I would love to never buy another chemical - is it possible to manage land without chemicals?
Exactly what I am trying to do here in Wisconsin
Absolutely hate the chemicals. Laugh at all the people talking about the "clean" venison they're eating whole.sprayimg their food plots with every chemical known to.man
I feel it's foolish to believe you must use chemicals to grow anything. 100s of years farmers grew things just fine without, no reason to believe we can't now.

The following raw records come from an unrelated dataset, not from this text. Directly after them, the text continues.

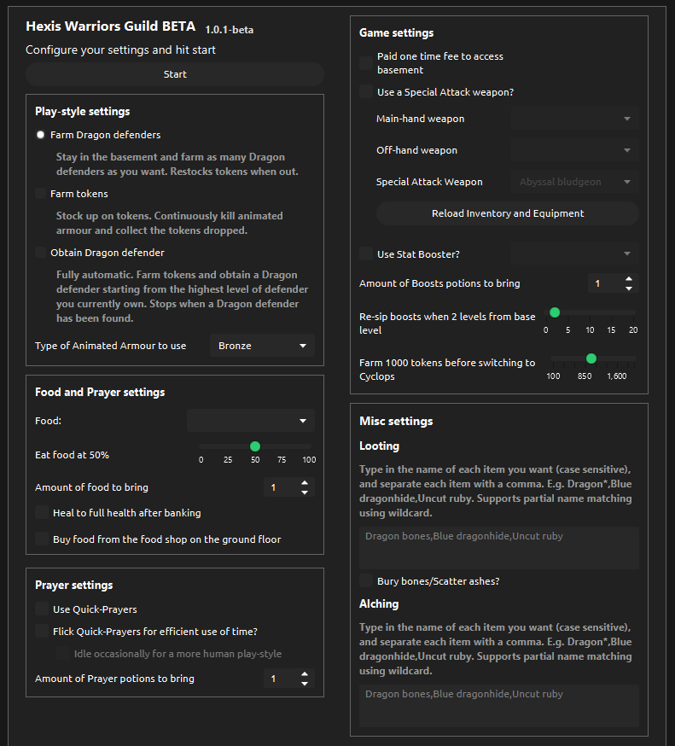The width and height of the screenshot is (675, 746).
Task: Click the Re-sip boosts slider handle
Action: pos(554,312)
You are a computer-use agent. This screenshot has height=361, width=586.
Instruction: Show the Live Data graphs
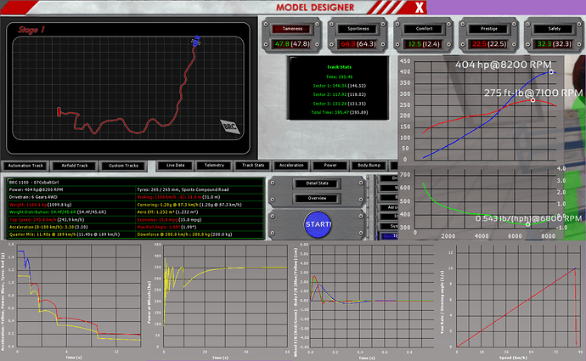tap(176, 166)
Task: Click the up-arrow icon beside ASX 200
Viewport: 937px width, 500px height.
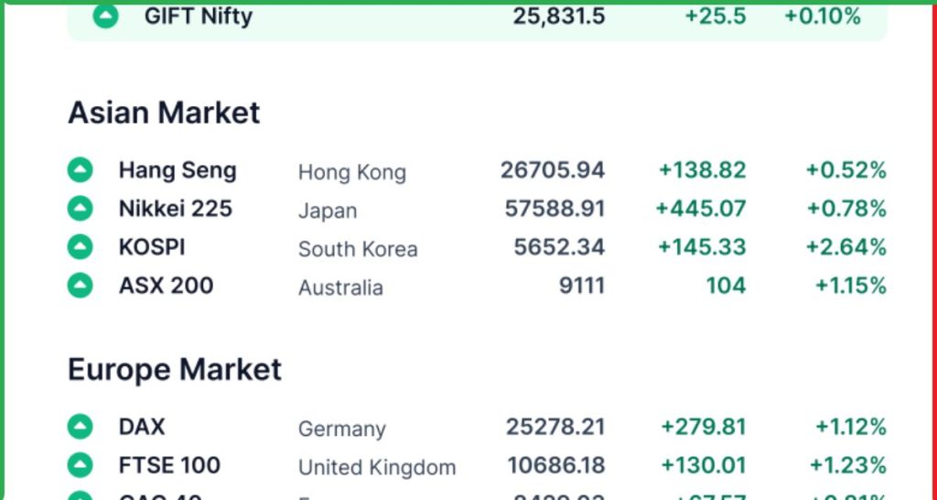Action: [81, 286]
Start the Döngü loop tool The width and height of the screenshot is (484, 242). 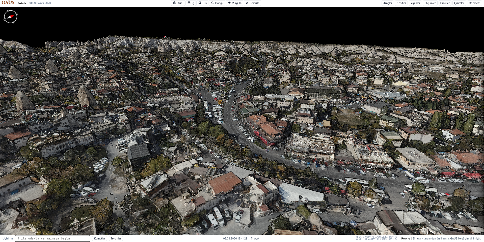217,3
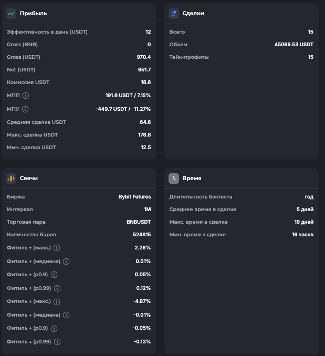Click the Длительность бэктеста row label
The height and width of the screenshot is (356, 325).
(201, 197)
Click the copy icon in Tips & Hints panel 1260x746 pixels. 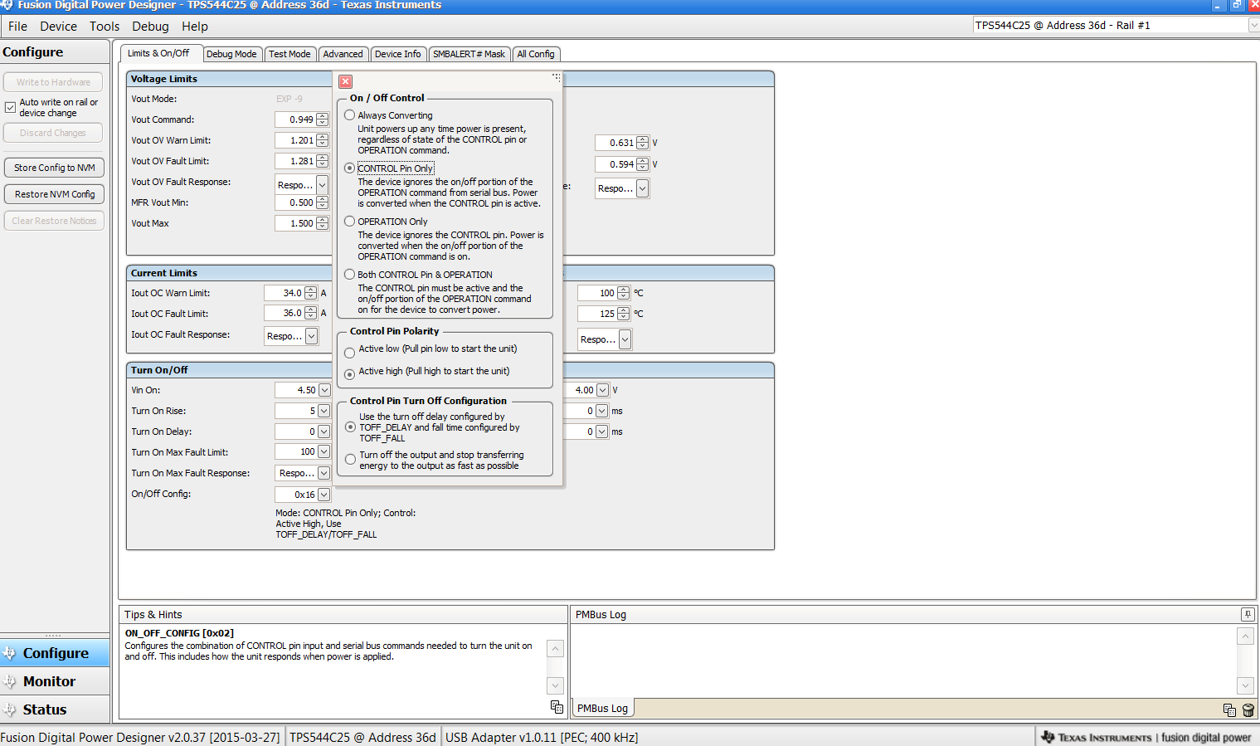[x=557, y=707]
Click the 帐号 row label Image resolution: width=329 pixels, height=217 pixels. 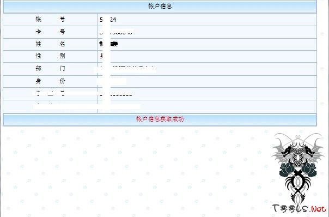pyautogui.click(x=50, y=19)
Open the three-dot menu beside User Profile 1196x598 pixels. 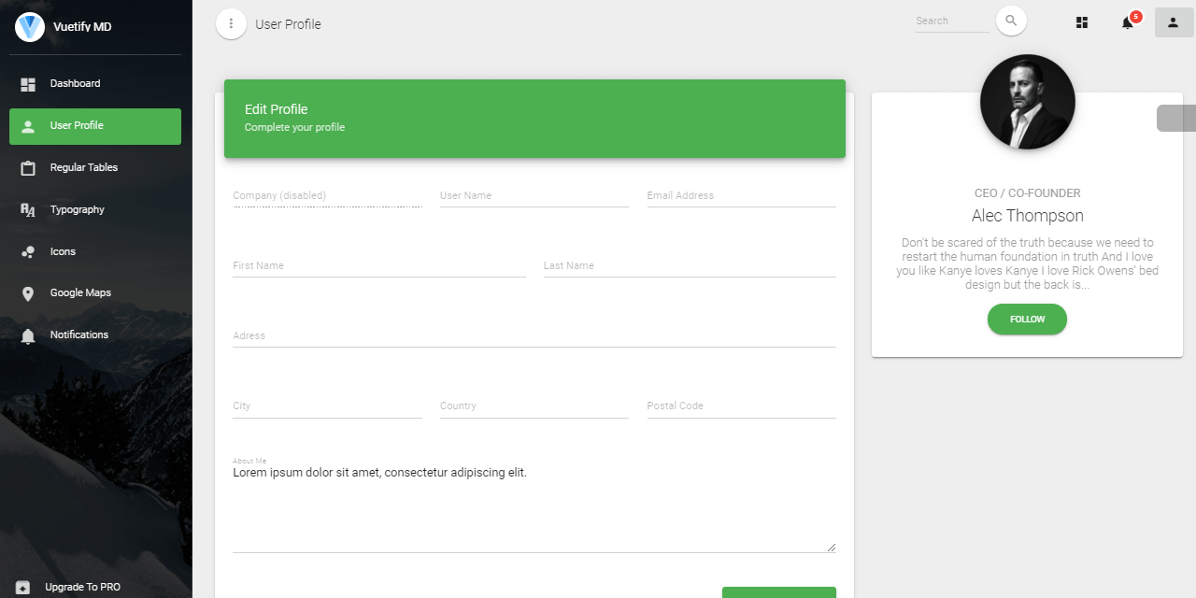click(231, 23)
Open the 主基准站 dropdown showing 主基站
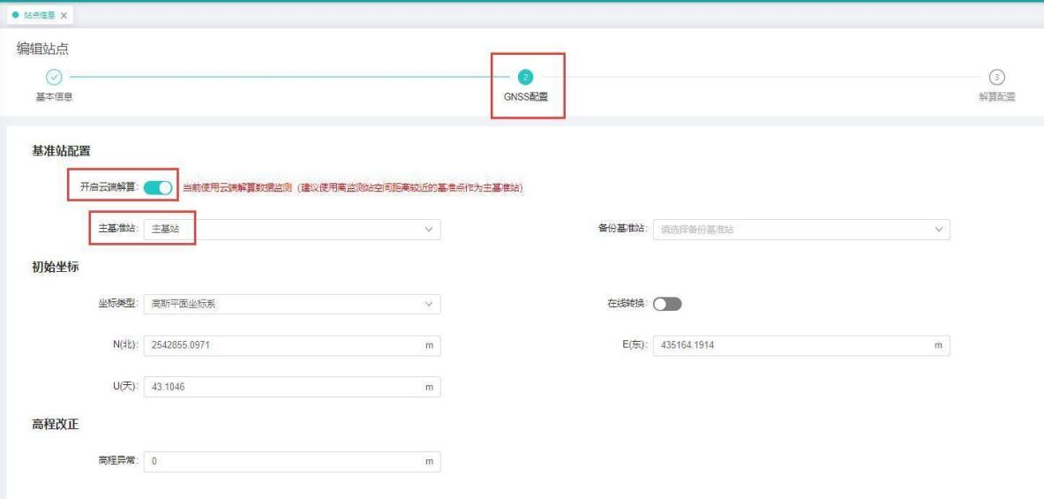The width and height of the screenshot is (1044, 499). (290, 230)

I have an acre of garden ans 2 to 3 acres of pumpkins along with food plots. Not a drop in 6.years or so. A lot of work, a lot of trial and error but it can be done.
 
Five years with no equipment or herbicide on the bulk of my land would result in a thicket of head high honey locust, persimmon, box elder, and sweetgum - if upland, add cedar
What's wrong with box elder? If your truly managing for wildlife can't beat it. Food, cover, shade. Everything loves it
 
Swamp cat just wanted to thank you for creating this post. What I am reading is awesome from the group from different perspectives from around the country.
 
Exactly what I am trying to do here in Wisconsin
Absolutely hate the chemicals. Laugh at all the people talking about the "clean" venison they're eating whole.sprayimg their food plots with every chemical known to.man
I feel it's foolish to believe you must use chemicals to grow anything. 100s of years farmers grew things just fine without, no reason to believe we can't now.
I have an acre of garden ans 2 to 3 acres of pumpkins along with food plots. Not a drop in 6.years or so. A lot of work, a lot of trial and error but it can be done.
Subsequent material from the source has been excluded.